We recommended that the council:

  • arrange a visit to Miss C's home to investigate her complaint about noise nuisance.

 

  • Case ref:
    201204010
  • Date:
    August 2013
  • Body:
    Falkirk Council
  • Sector:
    Local Government
  • Outcome:
    Not upheld, no recommendations
  • Subject:
    handling of application (complaints by applicants)

Summary

Mr C complained that the council used incorrect roads design guidance when assessing his planning application. He believed they used local guidance rather than the correct national planning policy when considering the application. In addition, he complained that the council used unrepresentative accident statistics when assessing the safety of his proposed access way. The council also cited a high average traffic speed as a concern to be considered when assessing the application, and Mr C believed this to be unfair. He said that if drivers were breaking the speed limit, the council should have taken steps to reduce this offence through enforcement and traffic management. Finally, he complained that they failed to provide a reasonable response to his complaint.

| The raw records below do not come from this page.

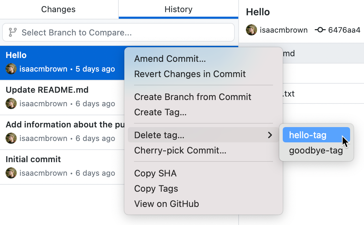Click the avatar on the Hello commit
The width and height of the screenshot is (364, 225).
pos(11,69)
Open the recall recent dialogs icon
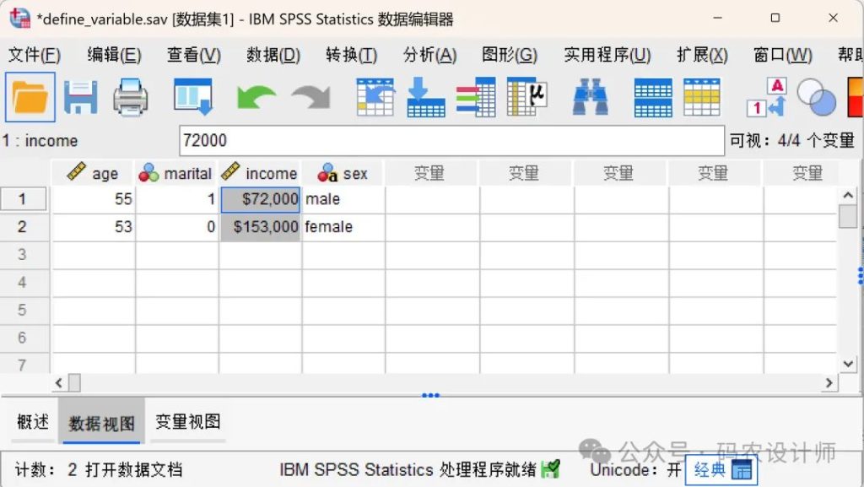864x487 pixels. 192,97
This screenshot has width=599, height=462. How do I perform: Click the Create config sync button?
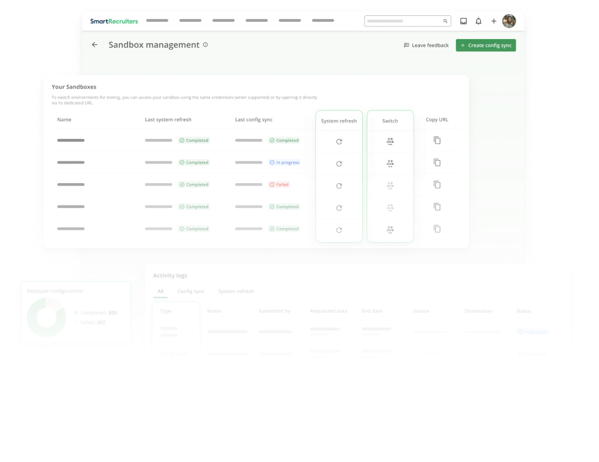click(x=486, y=45)
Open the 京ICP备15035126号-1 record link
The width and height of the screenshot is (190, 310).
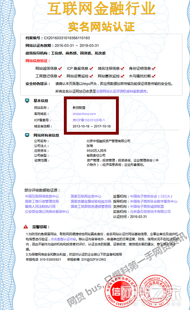[89, 120]
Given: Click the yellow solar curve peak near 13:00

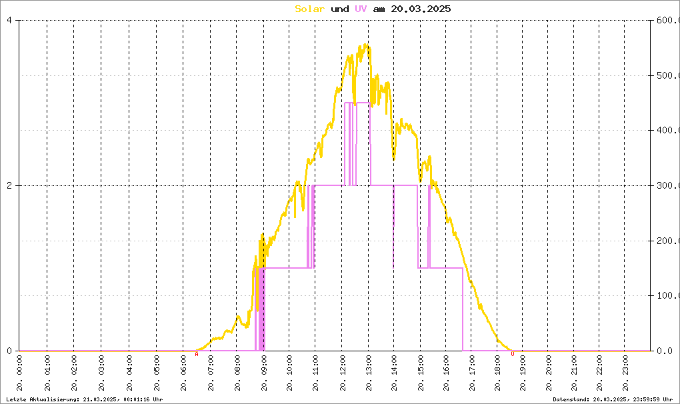Looking at the screenshot, I should (x=365, y=45).
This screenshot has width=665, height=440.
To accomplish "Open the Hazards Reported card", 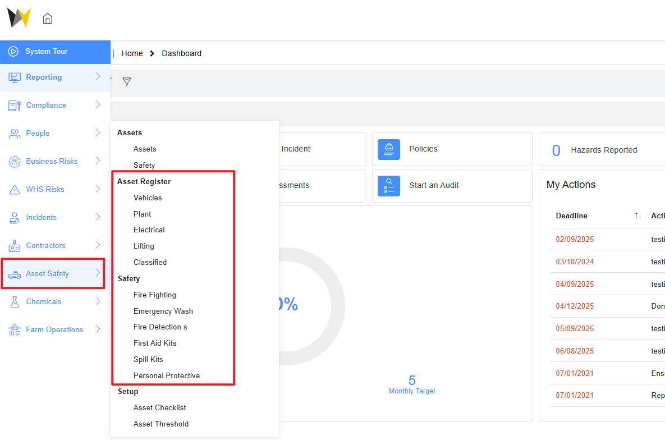I will (x=603, y=150).
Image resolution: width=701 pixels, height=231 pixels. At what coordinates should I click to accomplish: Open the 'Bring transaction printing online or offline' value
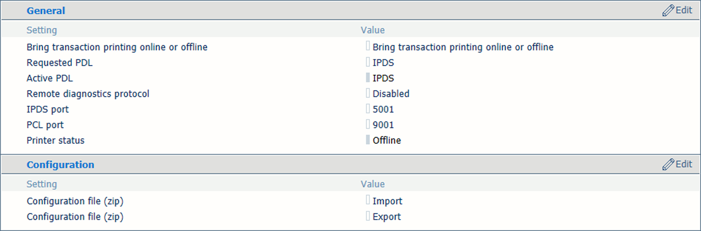pyautogui.click(x=463, y=47)
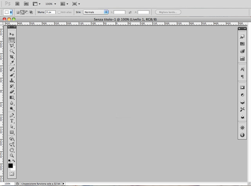The image size is (251, 186).
Task: Expand the tool preset picker arrow
Action: (x=11, y=12)
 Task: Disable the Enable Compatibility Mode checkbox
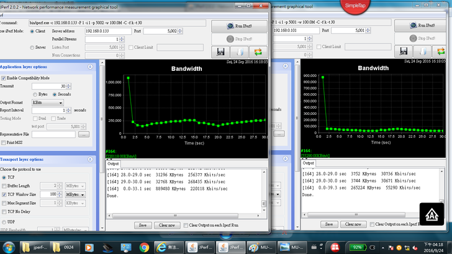point(4,78)
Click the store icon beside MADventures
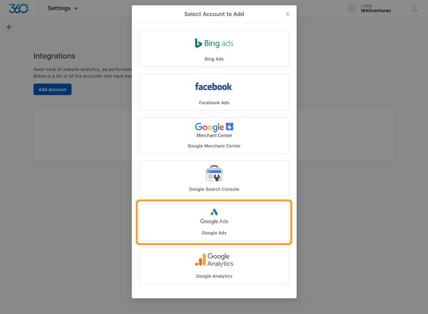Screen dimensions: 428x314 (351, 9)
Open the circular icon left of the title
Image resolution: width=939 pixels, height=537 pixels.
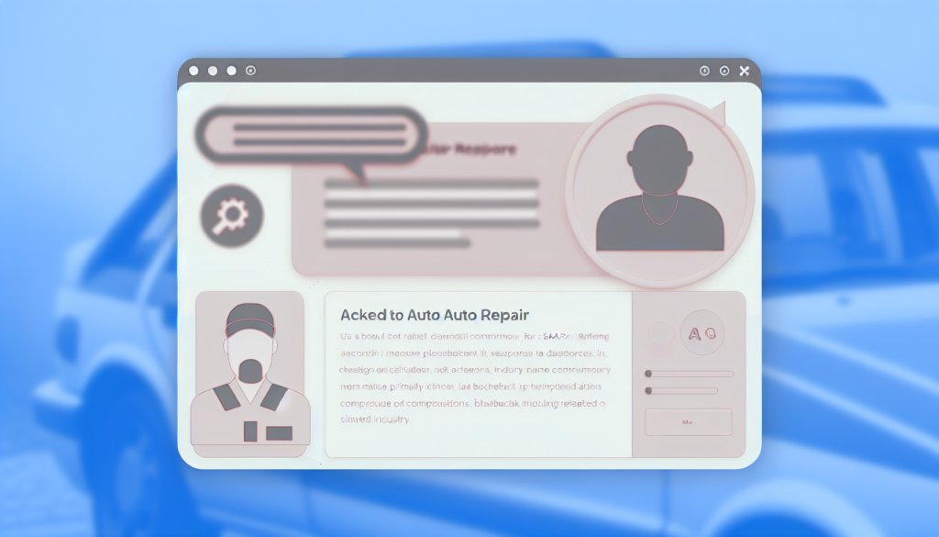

We did not uphold Mr C's complaints. We found that the national policy he quoted was the correct one for assessing this issue. However, the policy allows councils flexibility and acknowledges the importance of local design guidance, which may also be used. We found no evidence to show that the council had used unreasonable accident statistics - those they used were obtained from the police. In addition, Mr C's agent had also provided his own road safety figures to the planning review committee for consideration. Finally we found that the council did not accept that the road was unsafe, rather they were of the view that the proposed access could not safely be introduced at that site. We highlighted to Mr C that the enforcement of speed limits was a matter for the police. We found no evidence of administrative failure in the way the council considered these issues, and that they had explained their reasons for the way they did so in responding to the complaint.

  • Case ref:
    201204621
  • Date:
    August 2013
  • Body:
    East Lothian Council
  • Sector:
    Local Government
  • Outcome:
    Not upheld, no recommendations
  • Subject:
    policy/administration

Summary

Ms C complained that the council unreasonably charged her for a visit to her home for a gas maintenance check, which was legally due. While she accepted that the contractor was initially unable to access her property, she said that she heard nothing more until the council sent her what they said was their third letter. The maintenance check was then carried out but the council applied an administrative fee, as explained in their third letter.

Our investigation found that the council are required by law to carry out an annual gas safety inspection and they follow a notification process. This ends in them forcing access to a property if a tenant does not respond. The council said that they had written to Ms C three times to arrange the inspection, and their contractor had left two cards at Ms C’s home on their unsuccessful attempts to carry out the check. The council provided copies of the correspondence and postcards and they all had the correct address details. As they had followed their policy we did not uphold Ms C's complaint, as the council were entitled to charge the fee.